The health ministry is considering providing up to 200,000 yen ($1,900) for each medical worker at hospitals treating coronavirus patients across Japan, ministry sources said Sunday, aimed at supporting doctors and nurses facing risk of infection while working on the frontline.
With a second wave of coronavirus cases expected to occur, the government also hopes that the allowance will provide an incentive for medical institutions such as hospitals to continue accepting patients with COVID-19.
Details of the payment, such as eligibility and full amount, will be thrashed out ahead of the second supplementary budget for fiscal 2020 to be finalized at a Cabinet meeting on Wednesday.
The proposal includes providing 200,000 yen for each frontline worker at hospitals admitting coronavirus patients, and 100,000 yen for each staff at medical institutions that have secured beds and prepared to admit coronavirus patients.

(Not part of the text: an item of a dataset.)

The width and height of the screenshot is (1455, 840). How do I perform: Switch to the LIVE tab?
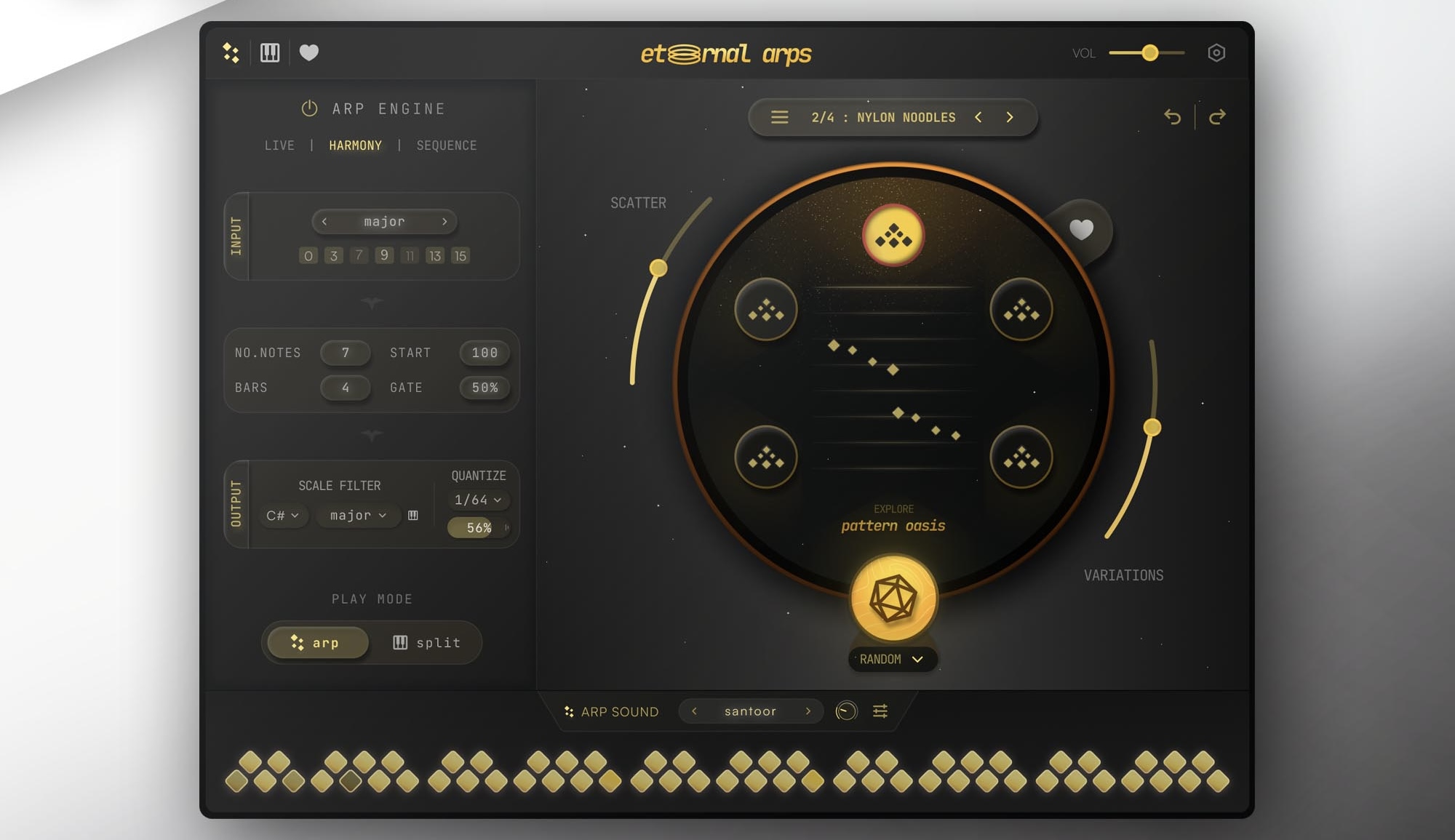coord(279,145)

Staff at nursing homes are also likely to also be eligible for the allowance.
Some local governments have already set forth their own support measures, with Tottori Prefecture announcing last Thursday that it would provide 4,000 yen per day to all medical workers handling patients or people suspected of having coronavirus.
A survey conducted by the Zenkoku Ishi Union, a national labor union comprised of working doctors, found that around 90 percent of doctors involved in testing for or treating COVID-19 said they fear the risk of infection.
But although these frontline doctors sought hazard pay for the dangers they faced, less than 20 percent responded they had received a bonus allowance of any sort.